Leetcode 893: Groups of Special-Equivalent Strings

Input: The input consists of an array of strings, all of which have the same length. Each string contains only lowercase English letters.

Example: Input: words = ["hello","oellh","elhol","aabb","bbaa","abab"]

Constraints:

• 1 <= words.length <= 1000

• 1 <= words[i].length <= 20

• All strings have the same length.

• Each string contains lowercase English letters.

Output: Return the number of distinct groups of special-equivalent strings in the given array.

Example: Output: 3

Constraints:

• The output should be the number of distinct groups of special-equivalent strings.

Goal: The goal is to classify the strings into distinct groups where all strings within a group are special-equivalent.

Steps:

• For each string in the array, split the characters into two groups: one for even indices and one for odd indices.

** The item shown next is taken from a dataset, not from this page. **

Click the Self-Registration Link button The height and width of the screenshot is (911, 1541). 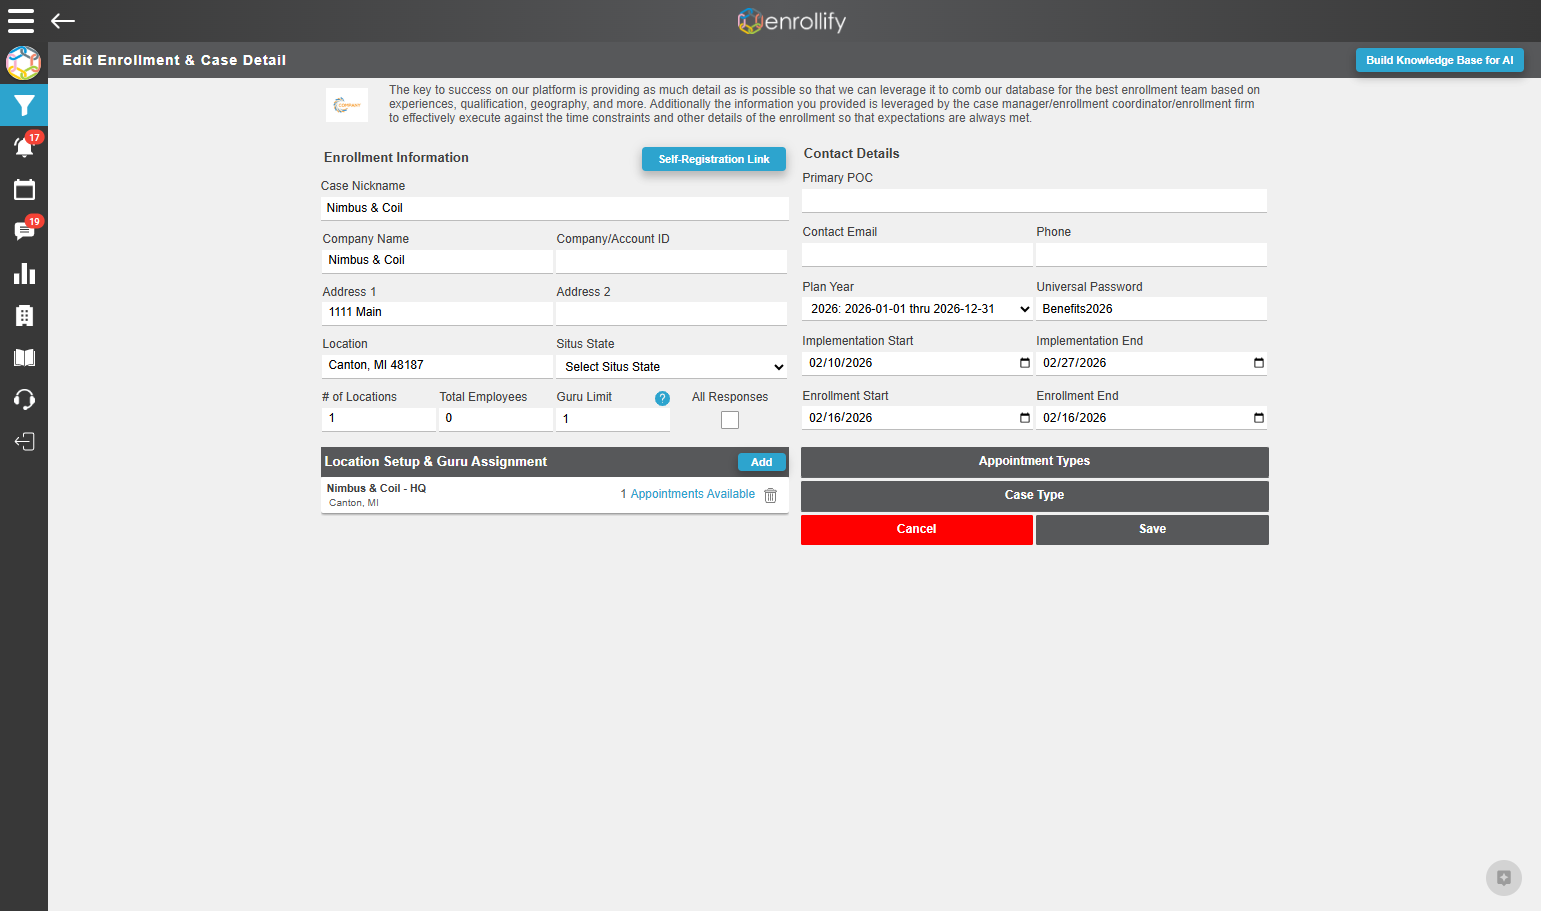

• Sort both groups (even indexed characters and odd indexed characters) to standardize their structure.

• Use a set to store each string's standardized representation (sorted even and odd indexed groups).

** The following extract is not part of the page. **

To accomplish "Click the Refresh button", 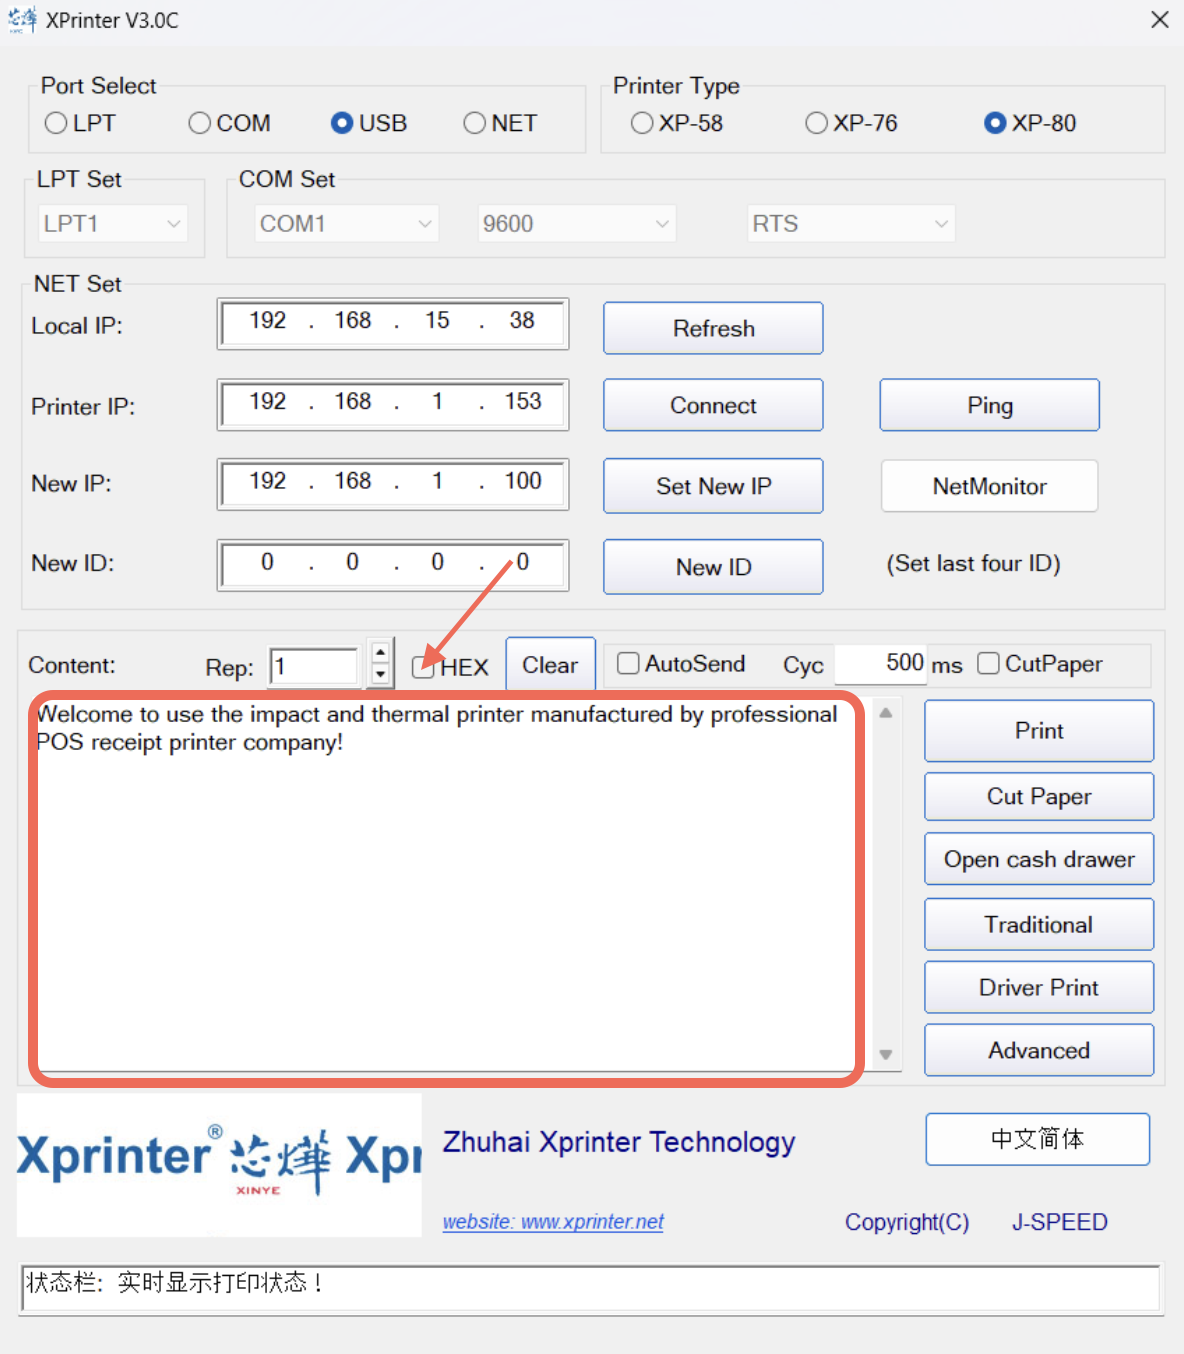I will coord(713,328).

• The number of distinct groups will be equal to the size of the set.

Goal: The constraints ensure that the solution should be efficient enough to handle up to 1000 strings with a maximum length of 20.

Steps:

• The input will always consist of lowercase English letters.

• All the strings will be of the same length.

Assumptions:

• The problem guarantees that the input strings have the same length.

• Input: Input: words = ["hello","oellh","elhol","aabb","bbaa","abab"]

• Explanation: In this case, the strings 'hello', 'oellh', and 'elhol' are all special-equivalent to each other because their even and odd indexed characters can be rearranged to match. The strings 'aabb', 'bbaa', and 'abab' form another group since they can be rearranged similarly. Thus, there are 3 groups in total.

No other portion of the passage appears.